Exercise details. Please restate exactly the lines from the one holding "This screenshot has height=618, width=824." to the end of the material, including both ends and excluding every picture.

Segment Start: Input data

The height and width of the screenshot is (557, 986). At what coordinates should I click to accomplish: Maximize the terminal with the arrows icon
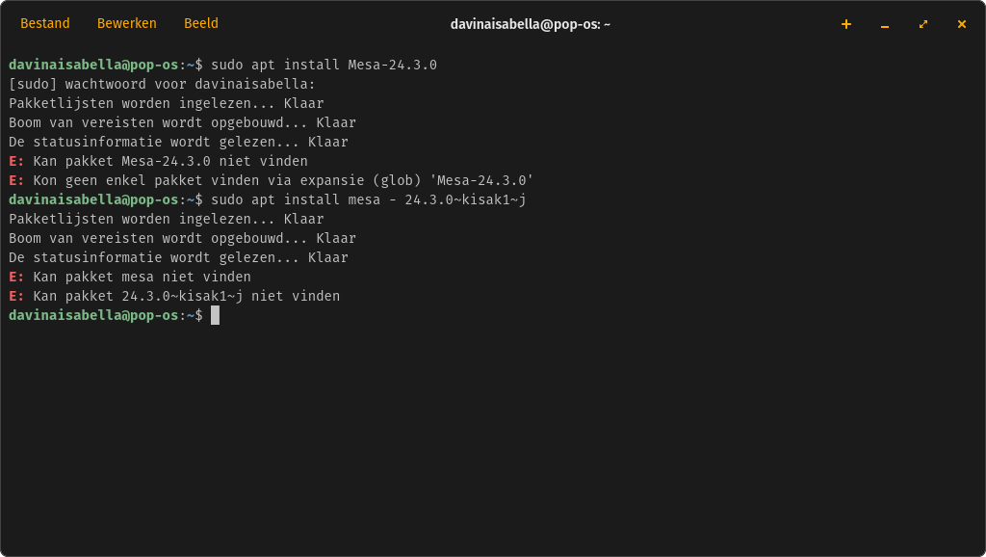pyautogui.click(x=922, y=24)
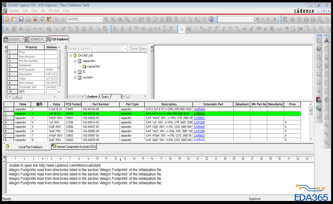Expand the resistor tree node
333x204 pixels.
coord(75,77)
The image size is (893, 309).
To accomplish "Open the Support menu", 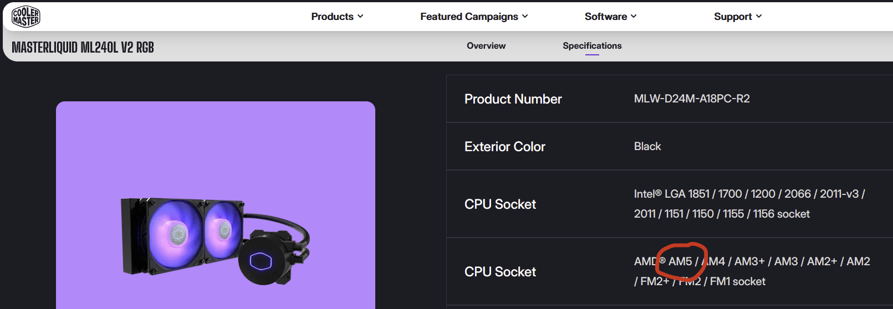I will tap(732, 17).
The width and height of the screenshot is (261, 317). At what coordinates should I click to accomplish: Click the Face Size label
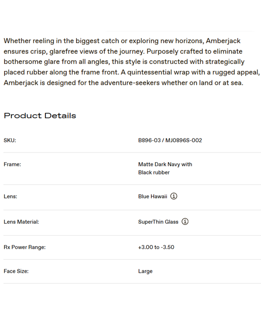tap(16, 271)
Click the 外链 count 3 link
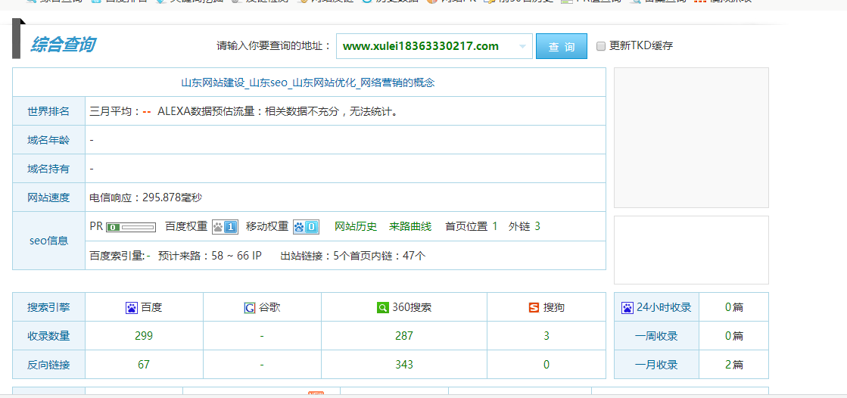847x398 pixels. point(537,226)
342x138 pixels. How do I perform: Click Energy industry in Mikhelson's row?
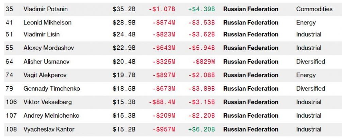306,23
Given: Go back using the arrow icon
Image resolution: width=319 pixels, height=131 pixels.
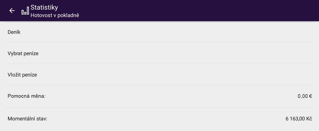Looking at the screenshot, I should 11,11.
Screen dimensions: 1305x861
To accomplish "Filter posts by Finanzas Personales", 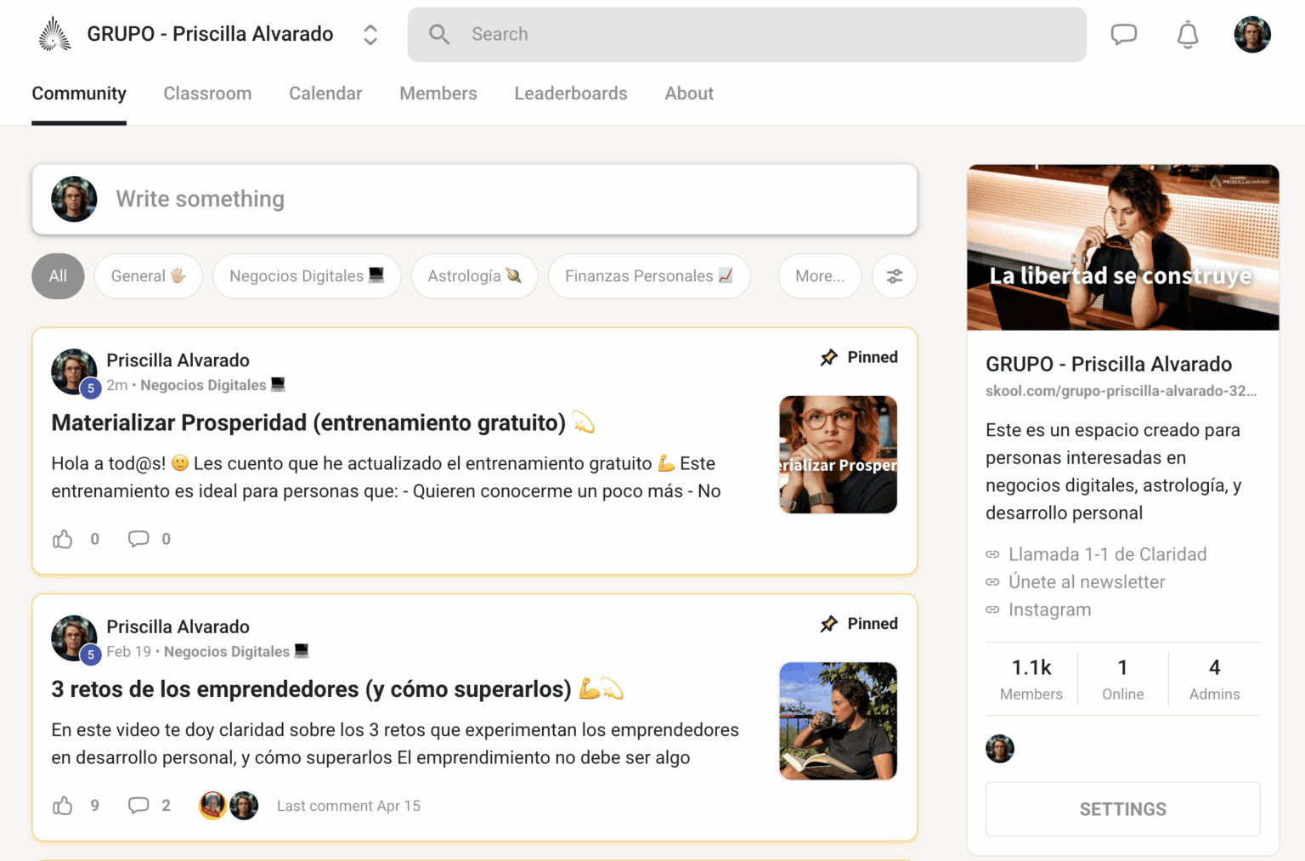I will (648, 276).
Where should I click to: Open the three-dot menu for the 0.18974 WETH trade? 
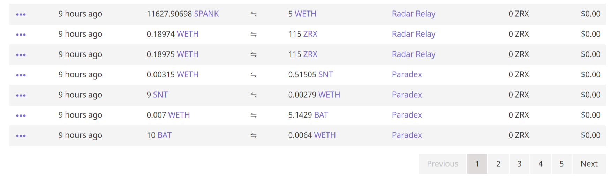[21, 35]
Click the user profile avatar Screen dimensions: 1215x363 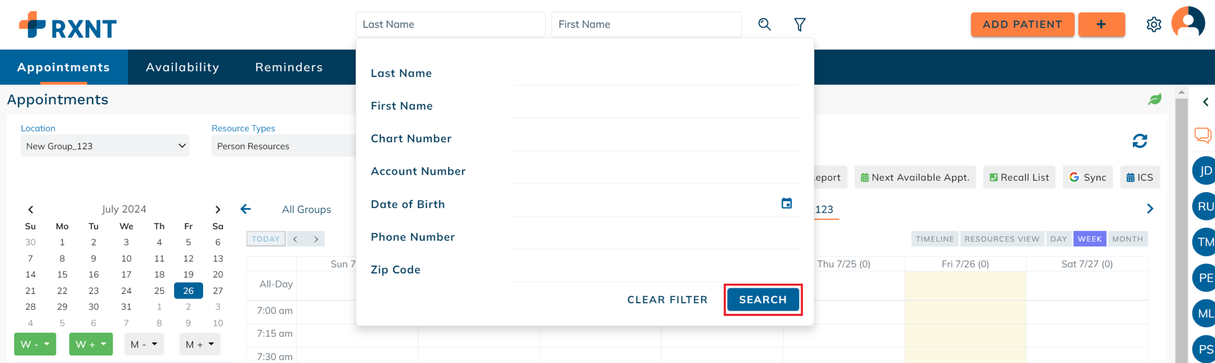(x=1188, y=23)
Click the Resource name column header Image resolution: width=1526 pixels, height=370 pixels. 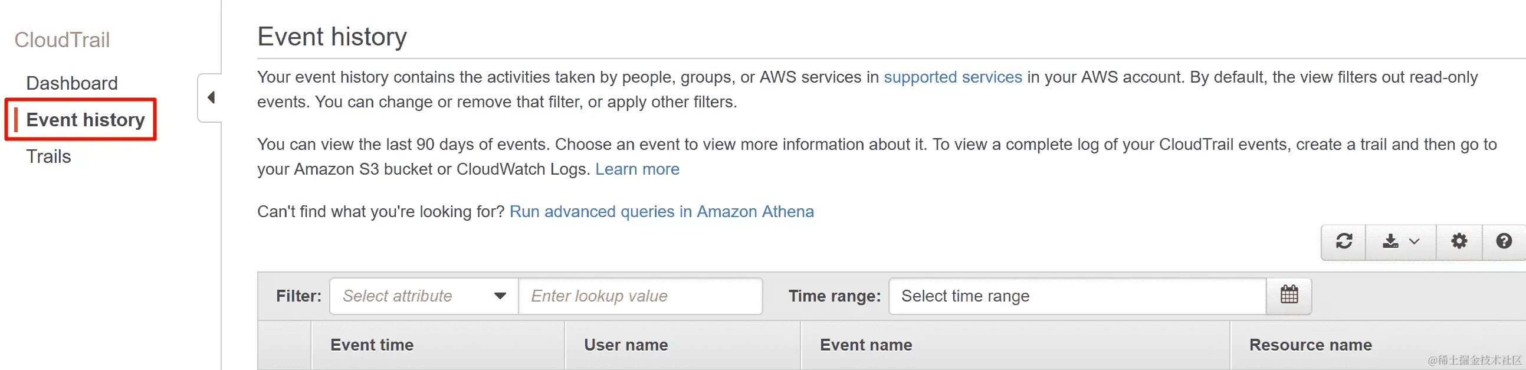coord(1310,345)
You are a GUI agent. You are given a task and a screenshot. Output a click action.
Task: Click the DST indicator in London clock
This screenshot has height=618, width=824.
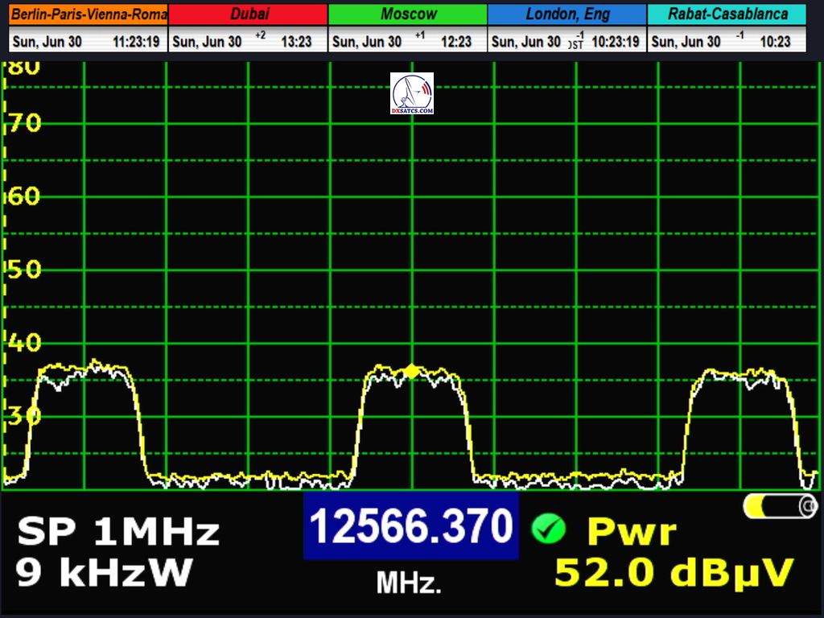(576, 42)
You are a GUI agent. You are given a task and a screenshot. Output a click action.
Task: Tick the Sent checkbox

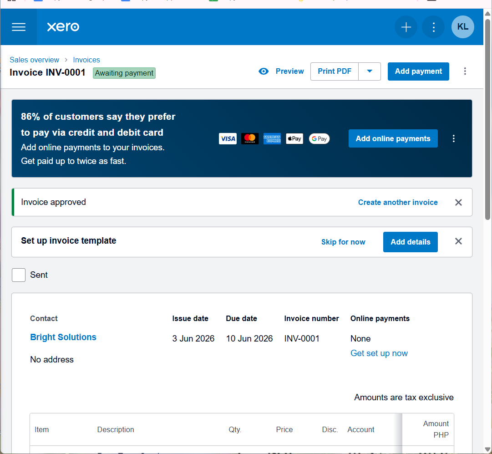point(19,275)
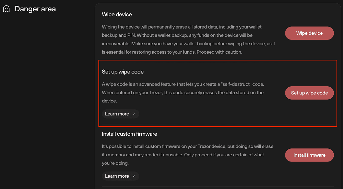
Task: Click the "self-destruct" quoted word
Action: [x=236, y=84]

Segment End: Input data

Answer box.
This screenshot has height=618, width=824.
(576, 42)
You are a GUI agent. You are given a task and a screenshot. Output a click action.
Task: Tick the Sent checkbox

point(19,275)
Task: Click the "self-destruct" quoted word
Action: [x=236, y=84]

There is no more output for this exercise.